Work request -
Could you copy exactly the lines from the one containing "Click the crossed wrench and screwdriver icon" through the last line of the records below, and nothing else?

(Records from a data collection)
=-=-=-=-=

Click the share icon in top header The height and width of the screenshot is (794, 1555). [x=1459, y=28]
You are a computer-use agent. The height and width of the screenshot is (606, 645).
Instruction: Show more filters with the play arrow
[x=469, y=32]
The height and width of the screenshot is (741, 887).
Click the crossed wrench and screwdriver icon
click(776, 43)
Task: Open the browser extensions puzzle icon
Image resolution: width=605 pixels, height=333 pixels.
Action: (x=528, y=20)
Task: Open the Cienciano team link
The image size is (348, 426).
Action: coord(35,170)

=-=-=-=-=

Output for this exercise -
Click the crossed wrench and screwdriver icon
click(776, 43)
Task: Open the browser extensions puzzle icon
Image resolution: width=605 pixels, height=333 pixels.
Action: (x=528, y=20)
Task: Open the Cienciano team link
The image size is (348, 426).
Action: coord(35,170)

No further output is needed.